Good morning, Santa Barbara. After grabbing the newspaper left in front of your door and pulling back the drapes, you returned to your very comfortable bed. But now you’re having trouble focusing on the news given your beautiful surroundings. Your room, with soft pastels and black-and-white photographs, is both cozy and stylish. Warm sunlight is streaming through large corner windows. Red-tiled roofs, overflowing flower boxes, and fat bumblebees are just outside. Plus the steep Santa Ynez Mountains are in the distance. Politics can wait.
You’re staying in Montecito, the most upscale neighborhood in Santa Barbara. The downtown area is just three miles to the west. The beach is only a few blocks away. While you are staying at the Montecito Inn, a boutique hotel seeped in history. The whitewashed building was constructed in 1928 by Charlie Chaplin. The Hollywood legend, needing an escape from show business, found beauty and solitude 90 miles northwest of Los Angeles along the Pacific coast. He must have picked the right spot, because you certainly agree.

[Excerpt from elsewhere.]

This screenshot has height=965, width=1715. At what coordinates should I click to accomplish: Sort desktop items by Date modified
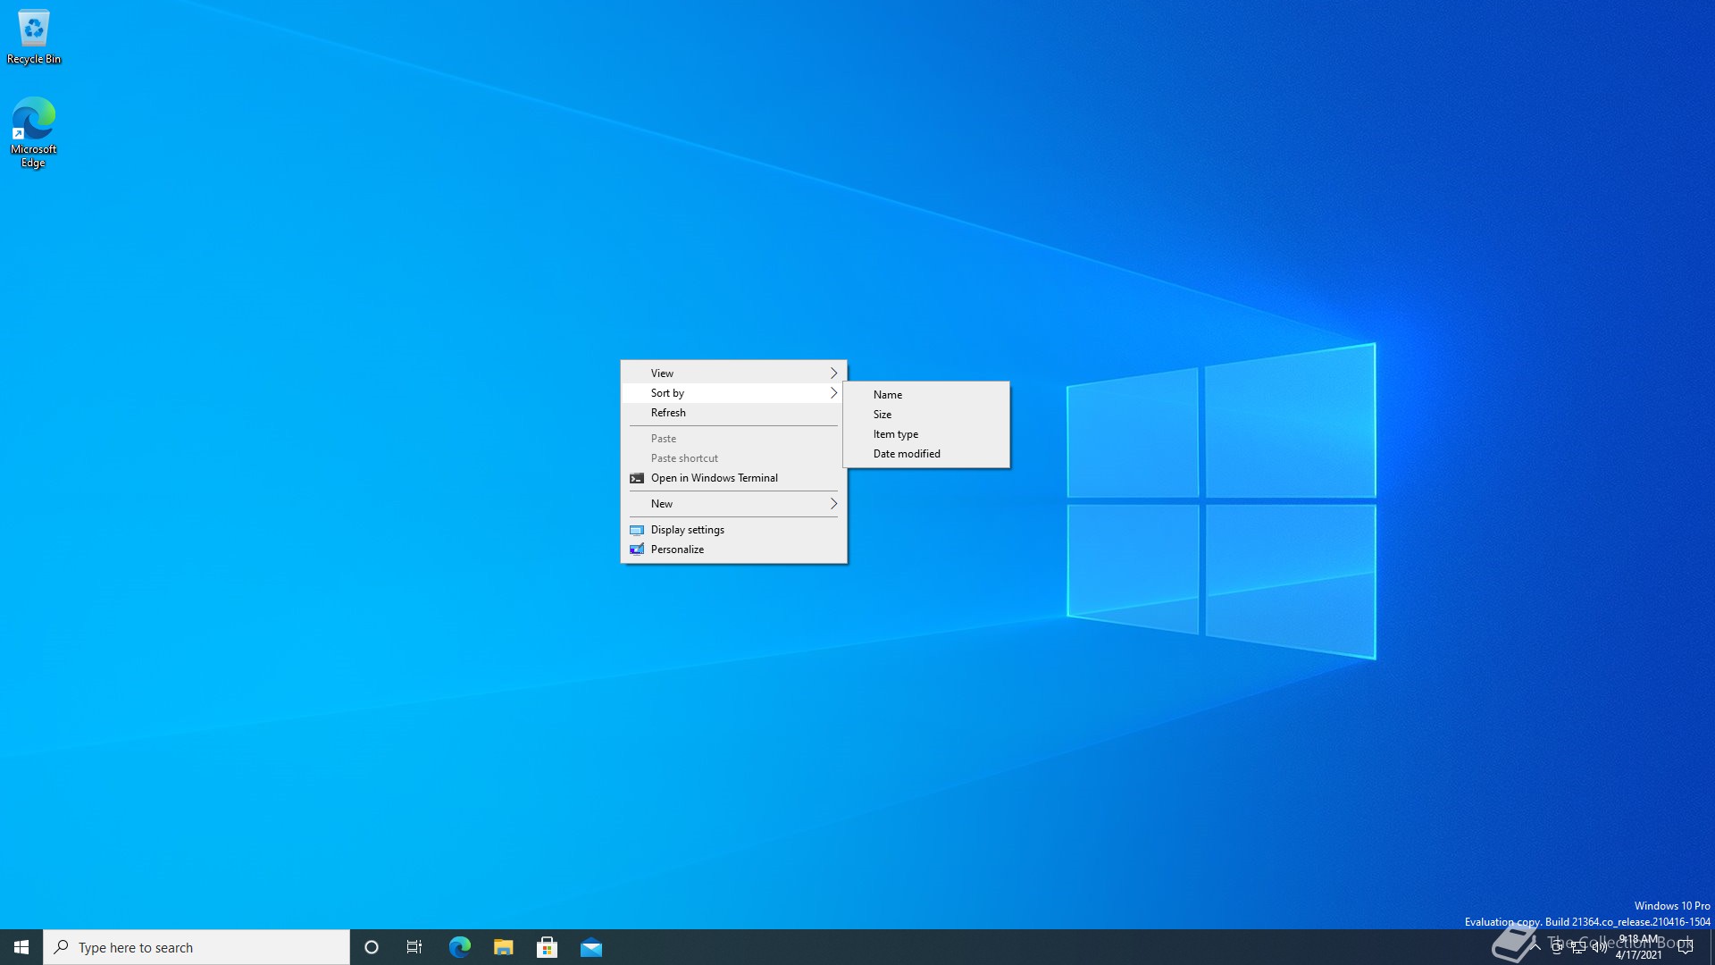(907, 454)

So go enjoy the Mediterranean-like weather already. Find hot coffee among the fresh flowers and the movie posters in the lobby. A light breakfast is served next to the light-filled windows. Swim in the pool and sit in the hot tub by the palm trees outside as you try to decide how to spend the day. You could check out the Spanish Colonial Revival architecture, the museums, and the theaters downtown. You could drive along the coast, known as the American Riviera, and taste Pinot Noirs at nearby vineyards. Or you could hang out at Stearns Wharf, which was the largest deep-water pier on the West Coast when it was built in 1872, and board a boat in search of killer whales and sea lions.

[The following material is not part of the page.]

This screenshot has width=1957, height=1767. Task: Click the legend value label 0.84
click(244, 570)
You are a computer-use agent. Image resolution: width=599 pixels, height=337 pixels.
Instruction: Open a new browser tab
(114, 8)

Santa Barbara, as you quickly discover, is one of the most beautiful places in California. The city sits along a south-facing coastline between the mountains and the sea. Spanish missionaries first arrived here in 1782 and built the Presidio of Santa Barbara, the last military post built by Spain in the New World. The land was only Spanish until the Mexican War of Independence in 1822, though, to this day, many street names still reflect this time period. By 1848, Santa Barbara became part of the rapidly expanding United States.

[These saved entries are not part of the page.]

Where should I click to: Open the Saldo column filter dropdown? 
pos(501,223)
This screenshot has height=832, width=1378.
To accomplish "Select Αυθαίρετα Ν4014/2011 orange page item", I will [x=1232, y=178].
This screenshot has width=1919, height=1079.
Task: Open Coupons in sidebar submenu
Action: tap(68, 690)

By late in the afternoon, you find yourself drifting back toward Montecito and the beach. Butterfly Beach, to be exact. This palm-lined beach isn’t full of water activities like West Beach or families like East Beach. It’s gorgeous, peaceful, and, if possible for a beach, elegant. The silhouettes of a few joggers are up ahead. A happy goldendoodle bounces toward the small waves. The remains of a little sandcastle are being flooded by the incoming tide. Plus the tables at a beachfront café are starting to fill up with people hoping for a perfect sunset. Given the way the day started, you have no doubt what’s ahead.